Here in the UK we have another tradition that comes straight after Hallowe’en and it’s an evening of bonfires and fireworks.
Tonight is Bonfire Night also known as Guy Fawkes Night and has been a tradition since the foiled gunpowder plot to destroy the Houses of Parliament back in 1605. You can search the story on the WWW if you’d like, it is quite fascinating.
In a nutshell, conspirators wanting to assassinate the then King thought up a plan to destroy Parliament. They got as far as placing firewood and barrels of gunpowder in the cellars but were foiled just in time to stop the explosion from happening.
As a kid I used to love Guy Fawkes Night. Memories of family, friends and neighbours around a large bonfire. Fireworks being light and large spuds wrapped in foil, cooked around the edge of the fire. We’d have sparklers in hand and write our names and make patterns in the air.

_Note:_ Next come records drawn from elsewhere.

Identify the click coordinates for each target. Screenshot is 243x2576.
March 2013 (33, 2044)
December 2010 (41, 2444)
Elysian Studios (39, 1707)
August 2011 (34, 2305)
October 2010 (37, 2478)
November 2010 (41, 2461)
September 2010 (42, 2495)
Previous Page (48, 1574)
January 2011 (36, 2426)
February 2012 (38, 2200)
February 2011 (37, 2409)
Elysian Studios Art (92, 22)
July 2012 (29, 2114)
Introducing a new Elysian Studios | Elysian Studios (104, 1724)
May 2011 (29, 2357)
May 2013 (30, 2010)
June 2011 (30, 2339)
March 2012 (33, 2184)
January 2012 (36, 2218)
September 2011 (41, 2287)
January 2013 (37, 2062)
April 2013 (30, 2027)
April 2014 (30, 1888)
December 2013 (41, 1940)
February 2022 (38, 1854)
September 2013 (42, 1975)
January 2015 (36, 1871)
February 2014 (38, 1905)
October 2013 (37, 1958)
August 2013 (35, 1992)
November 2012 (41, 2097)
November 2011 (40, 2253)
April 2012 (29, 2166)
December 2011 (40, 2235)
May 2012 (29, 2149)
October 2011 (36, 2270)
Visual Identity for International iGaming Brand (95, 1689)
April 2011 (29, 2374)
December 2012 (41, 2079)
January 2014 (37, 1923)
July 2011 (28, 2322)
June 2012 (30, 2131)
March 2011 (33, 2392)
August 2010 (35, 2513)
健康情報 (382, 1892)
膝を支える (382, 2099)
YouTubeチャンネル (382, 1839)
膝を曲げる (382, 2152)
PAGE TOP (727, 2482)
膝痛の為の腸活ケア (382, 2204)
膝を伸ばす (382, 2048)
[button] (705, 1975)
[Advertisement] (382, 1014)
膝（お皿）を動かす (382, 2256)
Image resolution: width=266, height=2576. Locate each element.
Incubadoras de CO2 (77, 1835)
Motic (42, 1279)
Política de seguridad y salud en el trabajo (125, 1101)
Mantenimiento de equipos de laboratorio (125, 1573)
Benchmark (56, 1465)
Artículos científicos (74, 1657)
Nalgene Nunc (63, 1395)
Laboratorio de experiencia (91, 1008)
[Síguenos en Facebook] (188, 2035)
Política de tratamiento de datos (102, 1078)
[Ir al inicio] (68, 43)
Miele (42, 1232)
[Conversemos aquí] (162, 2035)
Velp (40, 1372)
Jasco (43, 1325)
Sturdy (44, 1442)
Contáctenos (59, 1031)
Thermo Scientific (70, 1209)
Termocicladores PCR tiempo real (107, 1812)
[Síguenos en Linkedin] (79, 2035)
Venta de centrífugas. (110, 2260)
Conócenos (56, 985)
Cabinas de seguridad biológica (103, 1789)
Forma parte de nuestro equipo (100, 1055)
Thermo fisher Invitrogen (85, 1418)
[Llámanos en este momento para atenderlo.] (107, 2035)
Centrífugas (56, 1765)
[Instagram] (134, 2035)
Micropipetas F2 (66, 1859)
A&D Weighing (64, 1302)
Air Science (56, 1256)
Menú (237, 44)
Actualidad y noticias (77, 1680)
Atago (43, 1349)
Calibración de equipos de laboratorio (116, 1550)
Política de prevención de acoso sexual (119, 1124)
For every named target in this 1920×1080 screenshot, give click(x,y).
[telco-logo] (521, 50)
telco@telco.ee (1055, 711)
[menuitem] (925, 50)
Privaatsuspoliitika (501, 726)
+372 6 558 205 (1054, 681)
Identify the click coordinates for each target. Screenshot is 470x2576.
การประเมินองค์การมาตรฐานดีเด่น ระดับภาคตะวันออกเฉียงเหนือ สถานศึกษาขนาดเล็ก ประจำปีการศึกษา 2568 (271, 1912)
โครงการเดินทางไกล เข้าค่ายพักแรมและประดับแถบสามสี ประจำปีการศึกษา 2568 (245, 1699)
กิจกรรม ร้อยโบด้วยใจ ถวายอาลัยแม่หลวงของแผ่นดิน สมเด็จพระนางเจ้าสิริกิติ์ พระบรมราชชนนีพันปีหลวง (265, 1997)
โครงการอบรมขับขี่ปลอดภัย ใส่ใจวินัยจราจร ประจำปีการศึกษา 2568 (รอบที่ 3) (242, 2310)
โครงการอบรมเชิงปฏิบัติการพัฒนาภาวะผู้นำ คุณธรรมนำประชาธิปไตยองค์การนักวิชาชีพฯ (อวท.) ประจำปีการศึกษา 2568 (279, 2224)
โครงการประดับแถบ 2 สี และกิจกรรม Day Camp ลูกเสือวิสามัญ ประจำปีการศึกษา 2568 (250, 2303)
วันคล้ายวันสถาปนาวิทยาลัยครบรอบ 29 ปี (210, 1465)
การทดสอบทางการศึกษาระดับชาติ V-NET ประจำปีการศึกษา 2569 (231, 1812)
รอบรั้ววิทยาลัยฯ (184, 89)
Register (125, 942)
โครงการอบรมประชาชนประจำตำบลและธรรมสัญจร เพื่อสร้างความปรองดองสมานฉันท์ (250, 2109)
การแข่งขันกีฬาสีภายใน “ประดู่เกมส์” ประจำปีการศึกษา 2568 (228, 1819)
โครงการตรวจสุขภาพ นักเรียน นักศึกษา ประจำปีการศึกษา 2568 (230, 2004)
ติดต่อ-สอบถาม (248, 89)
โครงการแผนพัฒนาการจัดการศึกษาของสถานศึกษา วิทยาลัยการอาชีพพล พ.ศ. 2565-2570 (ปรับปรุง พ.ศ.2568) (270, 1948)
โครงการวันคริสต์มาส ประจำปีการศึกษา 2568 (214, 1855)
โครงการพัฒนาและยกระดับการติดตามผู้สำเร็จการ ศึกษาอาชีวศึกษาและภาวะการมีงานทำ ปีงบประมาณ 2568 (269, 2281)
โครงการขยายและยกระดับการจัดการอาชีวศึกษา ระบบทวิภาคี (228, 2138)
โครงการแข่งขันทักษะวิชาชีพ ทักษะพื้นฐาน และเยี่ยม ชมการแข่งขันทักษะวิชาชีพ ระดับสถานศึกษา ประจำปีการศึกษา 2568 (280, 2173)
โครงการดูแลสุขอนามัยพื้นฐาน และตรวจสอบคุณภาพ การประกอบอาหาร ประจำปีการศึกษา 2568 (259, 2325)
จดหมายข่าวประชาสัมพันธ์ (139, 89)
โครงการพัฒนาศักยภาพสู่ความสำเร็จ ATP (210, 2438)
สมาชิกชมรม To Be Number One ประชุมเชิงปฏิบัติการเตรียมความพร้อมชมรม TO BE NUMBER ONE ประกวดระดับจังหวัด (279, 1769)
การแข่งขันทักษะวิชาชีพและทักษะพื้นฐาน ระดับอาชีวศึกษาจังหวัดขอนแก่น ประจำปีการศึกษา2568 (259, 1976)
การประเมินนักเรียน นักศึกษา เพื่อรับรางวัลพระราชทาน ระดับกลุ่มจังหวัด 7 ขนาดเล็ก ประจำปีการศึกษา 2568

A group of us would make a large dummy that was the representation of Guy Fawkes in advance. It was made from old clothes stuffed with newspaper, with the arms and legs tied off with string.
We’d place the Guy on a corner of our local neighbourhood shouting “Penny for the Guy” in the hope that we’d get some kind of monetary prize for our creation. Then on November 5th, with the Bonfire ready after several days of building it from anything the adults could lay their hands on, the Guy was placed on top.
When the night was over the kids knew that the timer had started and the countdown to Christmas had began. Those were the days (chuckle).
So to commemorate this tradition, I had a look for the poem that was written to remember this time in history. The author was never known and there are slightly different versions, so here is my favourite of them.
I hope you enjoy.
Remember Remember the fifth of November
Remember, remember the fifth of November,
The Gunpowder treason and plot;
We know of no reason why the Gunpowder treason
Should ever be forgot!
Guy Fawkes, Guy Fawkes, ’twas his intent
To blow up the King and the Parliament
Three score barrels of powder below
Poor old England to overthrow
By God’s providence he was catch’d
With a darkened lantern and burning match.
A stick and a stake
For King James’s sake!
If you won’t give me one,
I’ll take two,
The better for me,
And the worse for you.
A rope, a rope, to hang the Pope,
A penn’orth of cheese to choke him,
A pint of beer to wash it down,
And a jolly good fire to burn him.
Holloa, boys! holloa, boys! make the bells ring!
Holloa, boys! holloa boys! God save the King!